Monsanto Co.'s effort to produce plastic from genetically engineered plants fell victim to recent cost-cutting at the company. DuPont Co. has succeeded in making a kind of polyester plastic using fermented corn, called 3GT, but it is still years away from commercial production.

But while PLA may be a biological wonder, it isn't biologically engineered, company officials say. Cargill Dow is emphasizing the new plastic's all-natural origins to distance it from the controversy surrounding efforts to create new products by tinkering with plant genetics.

"Our product doesn't require any genetic engineering for success, and there are no traces of that," says Jim Stoppert, president and chief executive of Cargill Dow.

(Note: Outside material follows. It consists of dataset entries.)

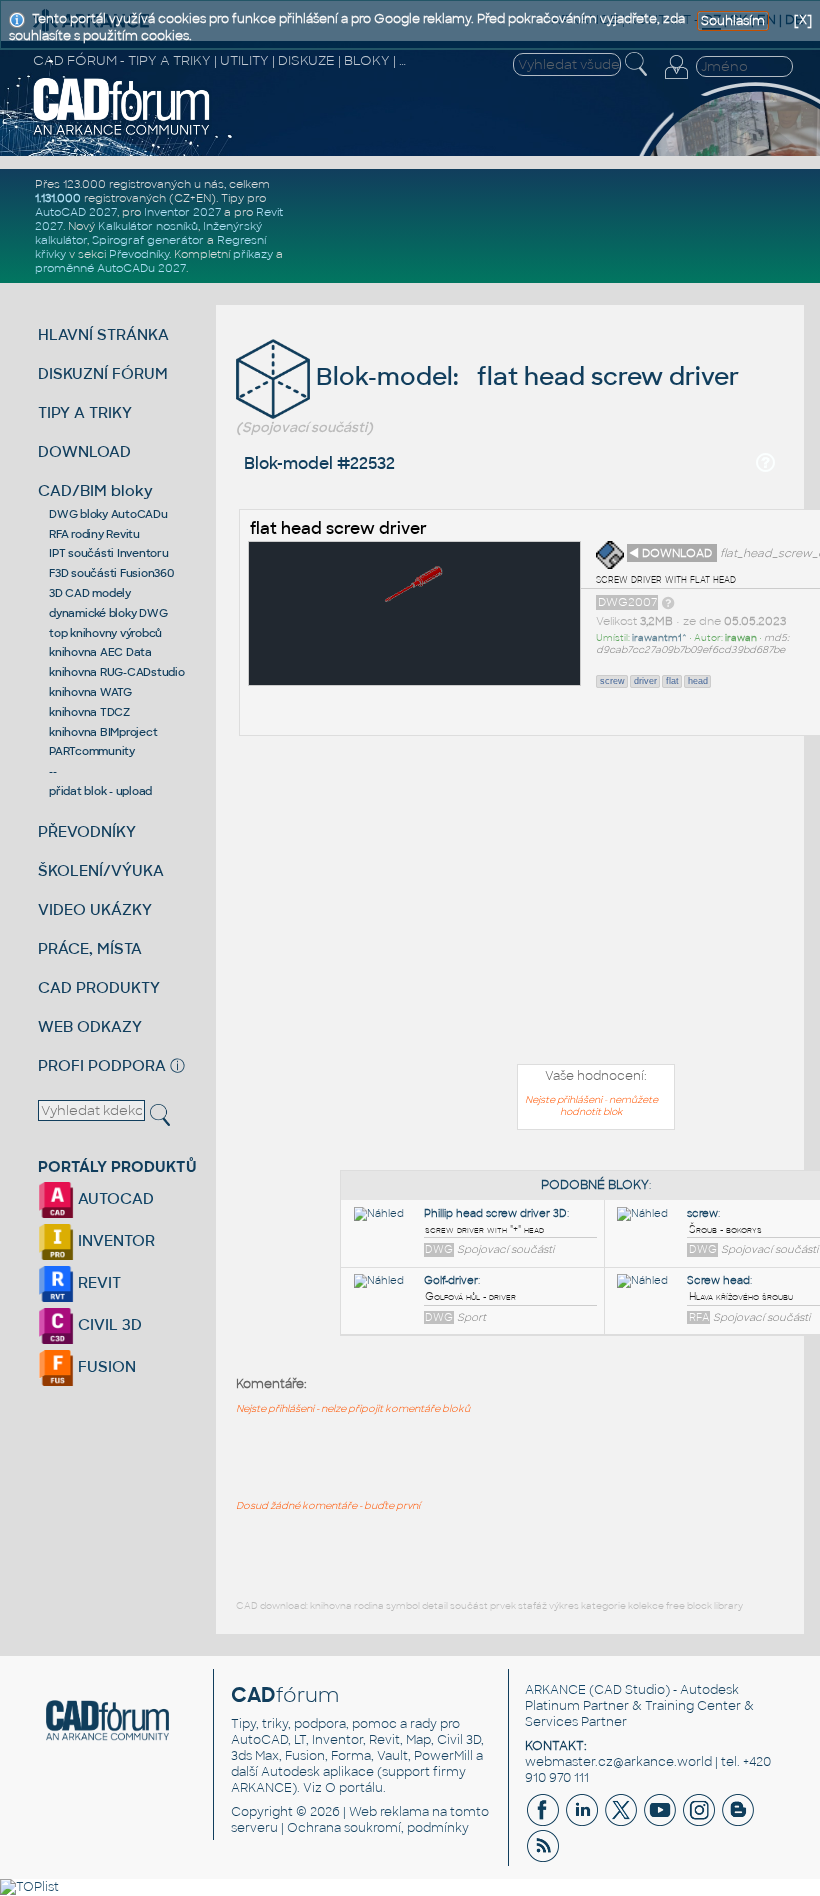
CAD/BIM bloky (95, 490)
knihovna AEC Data (100, 652)
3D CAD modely (90, 593)
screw (612, 681)
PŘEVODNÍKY (87, 831)
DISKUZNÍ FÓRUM (103, 373)
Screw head (718, 1280)
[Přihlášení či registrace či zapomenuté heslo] (676, 79)
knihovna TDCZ (89, 712)
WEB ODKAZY (90, 1026)
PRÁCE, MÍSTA (90, 948)
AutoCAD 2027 (76, 212)
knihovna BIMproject (103, 732)
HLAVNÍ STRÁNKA (103, 334)
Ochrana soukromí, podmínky (378, 1828)
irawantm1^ (659, 638)
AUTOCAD (114, 1198)
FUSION (105, 1366)
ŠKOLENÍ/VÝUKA (101, 870)
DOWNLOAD (84, 451)
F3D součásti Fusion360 (111, 573)
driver (645, 681)
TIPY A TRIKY (85, 412)
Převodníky (139, 254)
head (698, 681)
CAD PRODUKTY (99, 987)
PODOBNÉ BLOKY (595, 1185)
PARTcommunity (92, 751)
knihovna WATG (90, 692)
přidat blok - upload (100, 791)
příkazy (253, 254)
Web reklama (389, 1812)
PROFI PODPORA (102, 1065)
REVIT (97, 1282)
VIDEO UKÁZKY (95, 909)
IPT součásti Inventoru (109, 553)
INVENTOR (114, 1240)
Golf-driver (451, 1280)
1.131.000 (58, 198)
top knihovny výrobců (105, 633)
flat (672, 681)
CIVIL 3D (108, 1324)
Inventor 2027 (182, 212)
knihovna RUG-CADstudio (117, 672)
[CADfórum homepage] (122, 133)
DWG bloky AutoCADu (108, 514)
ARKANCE (555, 1690)
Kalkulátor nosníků (148, 226)
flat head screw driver (338, 528)
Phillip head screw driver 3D (495, 1213)
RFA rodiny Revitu (94, 534)
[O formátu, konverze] (668, 602)
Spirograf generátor (148, 240)
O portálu (354, 1788)
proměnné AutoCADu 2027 (110, 268)
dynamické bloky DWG (108, 613)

While similar in traits to a polyester plastic called polyethylene terephthalate, or PET, used in soda bottles and carpeting, Cargill Dow officials are seeking to distinguish PLA as the first plastic made entirely from renewable resources. Packages made from PLA are biodegradable. As a fiber used in clothing, it has the wrinkle-resistance and versatility typical of synthetics, but has a softer feel than most polyesters.

For labeling purposes, the company is petitioning federal trade regulators to classify PLA as a whole new category of plastic. "We don't want to get lumped in [with polyester], because it truly is different," Mr. Stoppert said. When blended with cotton or wool, clothing makers can still claim "all-natural," he said.

Cargill had been tinkering with the idea of making plastic from plants since the 1980s. The turning point came in 1997 when the company linked its laboratory know-how with the plastics expertise and market clout of Dow Chemical.

Cargill Dow's process taps the carbon harvested by plants from the air and soil and stored in starchy sugars. Cargill Dow extracts the sugars and feeds it to special microbes -- similar to those that turn milk into yogurt -- which convert the sugar into lactic acid. The lactic acid is then chemically reacted with a catalyst to produce polylactide.

In the future, Cargill Dow hopes to improve the fermentation process enough to be able to use plant waste products such as corn husks, rice hulls, or wood pulp.